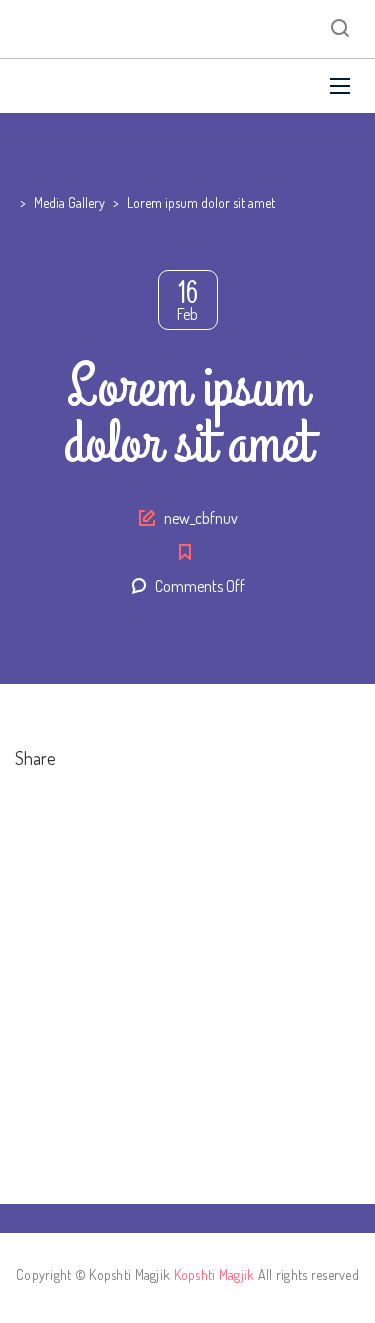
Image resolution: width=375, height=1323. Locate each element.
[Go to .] (17, 202)
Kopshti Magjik (214, 1274)
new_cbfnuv (201, 518)
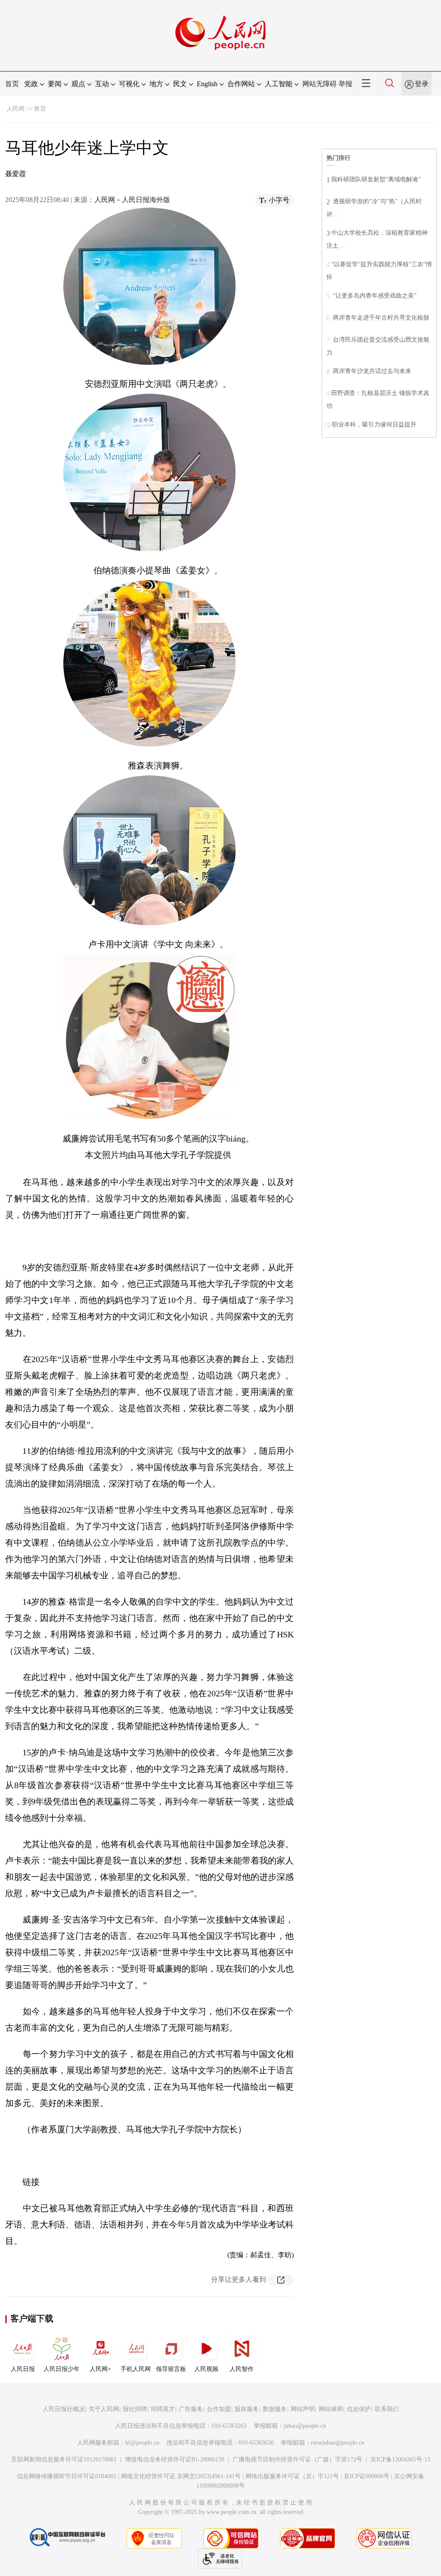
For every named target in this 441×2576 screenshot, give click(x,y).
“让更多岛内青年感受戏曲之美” (373, 295)
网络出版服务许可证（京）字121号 (292, 2476)
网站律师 (331, 2409)
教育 (40, 109)
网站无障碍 (319, 83)
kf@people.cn (142, 2442)
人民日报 (23, 2369)
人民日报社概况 (64, 2409)
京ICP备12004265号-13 (400, 2459)
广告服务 (191, 2409)
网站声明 (303, 2409)
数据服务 (275, 2409)
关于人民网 (104, 2409)
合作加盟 (219, 2409)
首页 (12, 83)
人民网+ (100, 2369)
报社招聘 (135, 2409)
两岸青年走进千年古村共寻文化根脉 (380, 317)
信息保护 (359, 2409)
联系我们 (387, 2409)
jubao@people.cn (305, 2426)
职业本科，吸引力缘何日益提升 (374, 424)
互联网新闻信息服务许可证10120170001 (64, 2459)
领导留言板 (171, 2369)
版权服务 (247, 2409)
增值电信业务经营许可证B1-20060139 (174, 2459)
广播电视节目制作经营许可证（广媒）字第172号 (297, 2459)
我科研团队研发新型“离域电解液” (376, 179)
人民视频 (206, 2369)
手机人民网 (136, 2369)
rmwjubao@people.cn (337, 2442)
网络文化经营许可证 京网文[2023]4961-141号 (181, 2476)
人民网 (15, 109)
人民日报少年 (61, 2369)
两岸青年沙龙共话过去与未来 (371, 371)
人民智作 (242, 2369)
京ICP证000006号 (366, 2476)
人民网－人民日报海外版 (132, 199)
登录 (422, 83)
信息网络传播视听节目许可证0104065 (66, 2476)
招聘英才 (163, 2409)
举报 (345, 83)
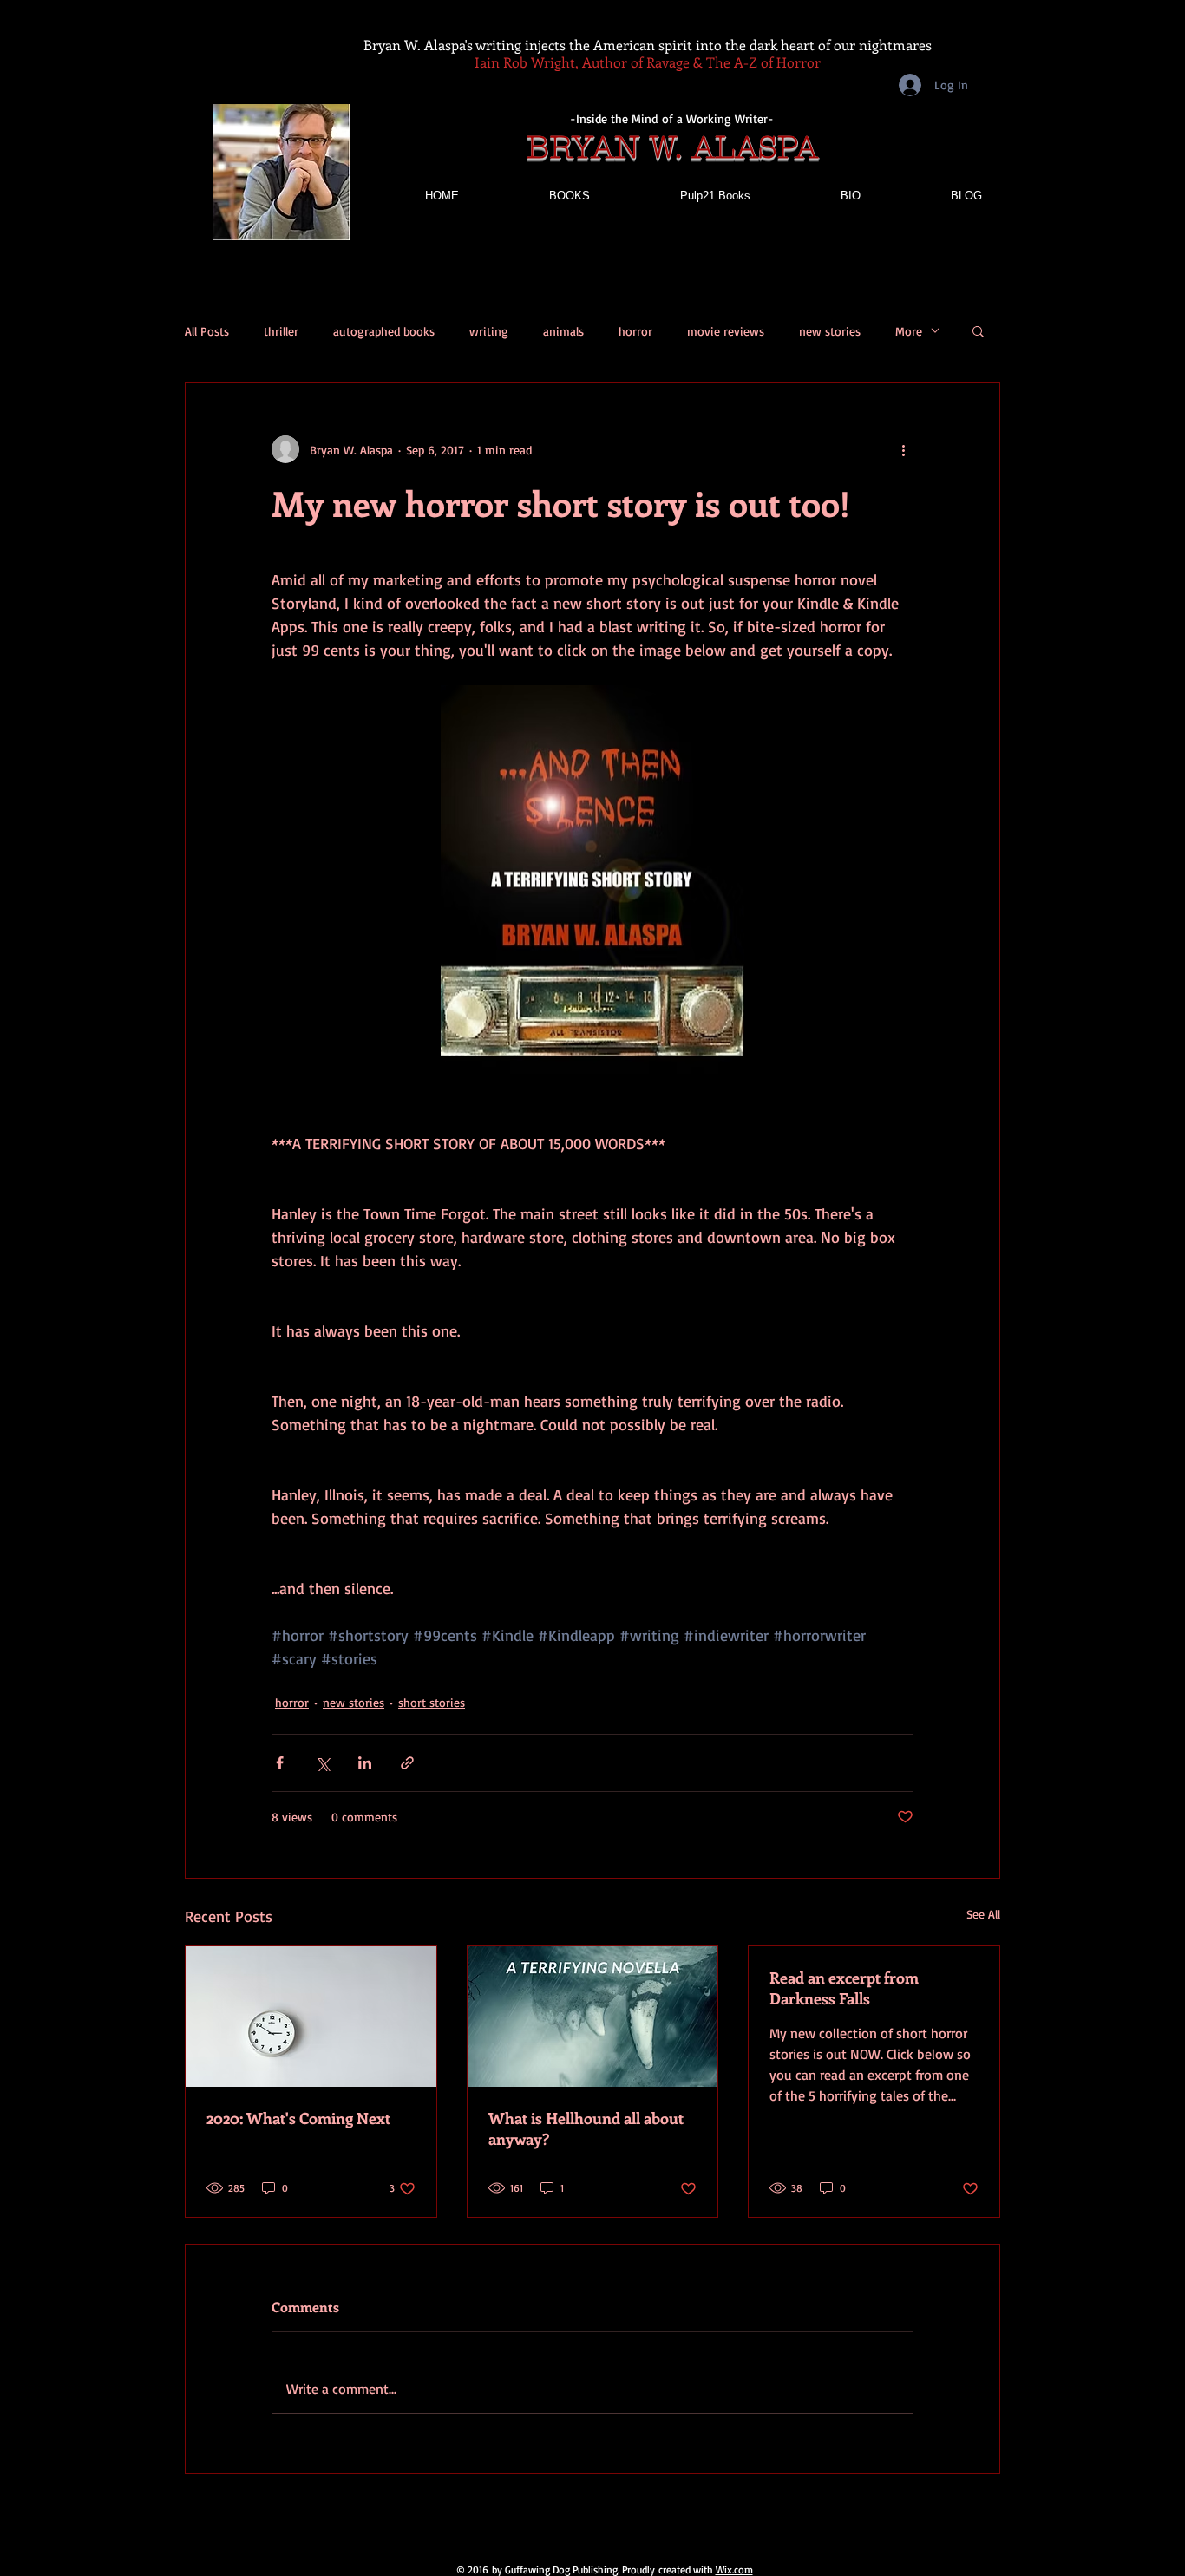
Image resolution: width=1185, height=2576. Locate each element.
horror (635, 331)
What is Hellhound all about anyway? (586, 2128)
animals (563, 331)
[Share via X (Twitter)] (322, 1763)
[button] (978, 330)
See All (983, 1913)
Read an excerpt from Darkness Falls (844, 1988)
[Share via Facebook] (280, 1763)
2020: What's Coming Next (298, 2118)
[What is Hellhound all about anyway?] (593, 2016)
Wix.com (734, 2569)
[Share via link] (407, 1763)
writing (488, 331)
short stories (431, 1702)
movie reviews (725, 331)
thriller (281, 331)
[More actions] (903, 449)
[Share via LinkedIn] (365, 1763)
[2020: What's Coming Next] (311, 2016)
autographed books (384, 331)
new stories (830, 331)
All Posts (207, 331)
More (908, 331)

################

Problem to work on
Repeat only the stretch of data above that runs from the line with "手机人民网 (136, 2369)" to the line with "[button] (978, 330)". Keep both end lines; exclude pictures.

Written answer
手机人民网 (136, 2369)
rmwjubao@people.cn (337, 2442)
网络文化经营许可证 京网文[2023]4961-141号 (181, 2476)
人民网 (15, 109)
人民日报少年 (61, 2369)
两岸青年沙龙共话过去与未来 (371, 371)
人民智作 (242, 2369)
京ICP证000006号 (366, 2476)
人民网－人民日报海外版 (132, 199)
登录 (422, 83)
信息网络传播视听节目许可证0104065 (66, 2476)
招聘英才 (163, 2409)
举报 (345, 83)
Image resolution: width=1185, height=2576. Locate each element.
horror (635, 331)
What is Hellhound all about anyway? (586, 2128)
animals (563, 331)
[Share via X (Twitter)] (322, 1763)
[button] (978, 330)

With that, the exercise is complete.